Reevaluation of Congenital Growth Hormone Deficiency in Adulthood

Imen Gargouri1, Faten Hadjkacem1, Wajdi Safi1, Dorra Ghorbel1, Sana Kmiha2, Charfi Nadia1, Nabila Rekik1, Mouna Mnif1, Mongia Hachicha2, Thouraya Kamoun2, Mohamed Abid1


1Department of Endocrinology, Sfax, Tunisia. 2Department of Pediatrics, Sfax, Tunisia


Introduction: Congenital growth hormone deficiency (GHD) is a non-exceptional cause of short stature. The objective of our study is to re-evaluate the clinical, biochemical, and evolutive features of congenital GHD in Tunisian south in adulthood.

Subjects/Methods: We underwent a retrospective study of 48 patients over 16 years old affected by GHD over 28 years (1990- 2018).

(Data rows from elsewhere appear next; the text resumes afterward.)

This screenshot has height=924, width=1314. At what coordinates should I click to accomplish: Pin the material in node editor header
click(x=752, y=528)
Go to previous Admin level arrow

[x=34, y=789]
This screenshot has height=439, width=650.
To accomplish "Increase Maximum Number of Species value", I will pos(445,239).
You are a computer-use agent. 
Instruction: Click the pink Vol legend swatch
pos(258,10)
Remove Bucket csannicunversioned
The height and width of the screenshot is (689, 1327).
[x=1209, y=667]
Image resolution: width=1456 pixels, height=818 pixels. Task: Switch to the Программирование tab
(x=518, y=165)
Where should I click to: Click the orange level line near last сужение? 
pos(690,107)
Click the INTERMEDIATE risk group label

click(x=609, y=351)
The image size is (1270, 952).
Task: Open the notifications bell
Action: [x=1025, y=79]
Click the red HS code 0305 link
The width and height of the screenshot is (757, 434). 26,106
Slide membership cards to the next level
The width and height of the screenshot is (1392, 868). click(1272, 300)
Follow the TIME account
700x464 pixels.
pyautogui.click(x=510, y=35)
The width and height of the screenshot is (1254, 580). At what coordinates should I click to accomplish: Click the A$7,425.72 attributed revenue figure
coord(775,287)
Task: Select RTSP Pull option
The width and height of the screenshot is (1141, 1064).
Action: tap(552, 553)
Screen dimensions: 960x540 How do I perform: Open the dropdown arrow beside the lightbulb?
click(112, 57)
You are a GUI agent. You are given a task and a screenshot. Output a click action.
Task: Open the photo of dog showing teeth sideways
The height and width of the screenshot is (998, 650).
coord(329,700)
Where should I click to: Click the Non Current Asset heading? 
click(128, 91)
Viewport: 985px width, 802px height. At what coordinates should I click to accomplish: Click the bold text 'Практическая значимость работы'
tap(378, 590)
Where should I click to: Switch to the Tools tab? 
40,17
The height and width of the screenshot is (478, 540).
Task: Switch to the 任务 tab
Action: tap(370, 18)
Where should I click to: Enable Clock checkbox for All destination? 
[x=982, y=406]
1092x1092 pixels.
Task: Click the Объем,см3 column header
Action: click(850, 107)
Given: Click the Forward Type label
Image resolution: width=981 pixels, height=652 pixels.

Resultats: Congenital GHD was revealed in 95,8% of cases by a short stature, noticed at a mean age of 9,4 ±3,8 years (2,25-15,5 years). The sex ratio was 1,8. Growth retardation was severe in 91,7% of cases. A delay in bone development was estimated at 3,7±2 years (1-12,25 years). Pharmacological stimuli concluded that GHD was total in 91,7% of cases. Other hormone deficiencies were noted in 39,6% of cases. MRI was abnormal in 60,4% of cases: anterior pituitary hypoplasia, pituitary stalk defects and ectopia of posterior pituitary in 86,2%, 44,8% and 34,5% of cases respectively. The majority of our patients (91,7%) received recombinant human growth hormone (GH). 13,6% of those are still under GH. The mean therapeutic dose for patients whose treatment had been stopped was 0.64±0.07 IU/kg/week, the mean height gain at the final consultation was 1.8 ±1 standard deviations (SD) (-1, + 3 DS) and only 13% reached their target height. 72,4% of patients who received GH did hit puberty. The biological revaluation of patients receiving GH detected a new hormonal deficiency in 13,6% of cases (corticotrophic, thyrotrophic and gonadotropic axis in 9,1%, 6,8% and 4,5% of cases respectively). Only one patient with an isolated GHD and a normal MRI restored his somatotropic axis.

Conclusion: Although it is a rare condition, missing the diagnosis of DGH will result in poor growth and short stature adults. GHD may or may not persist into adult life and associate or not with other hormonal deficiencies. Patients with childhood onset GHD are usually retested in late adolescence or young adulthood thus the importance of a close collaboration between the paediatric and adult endocrinologists during the transition period.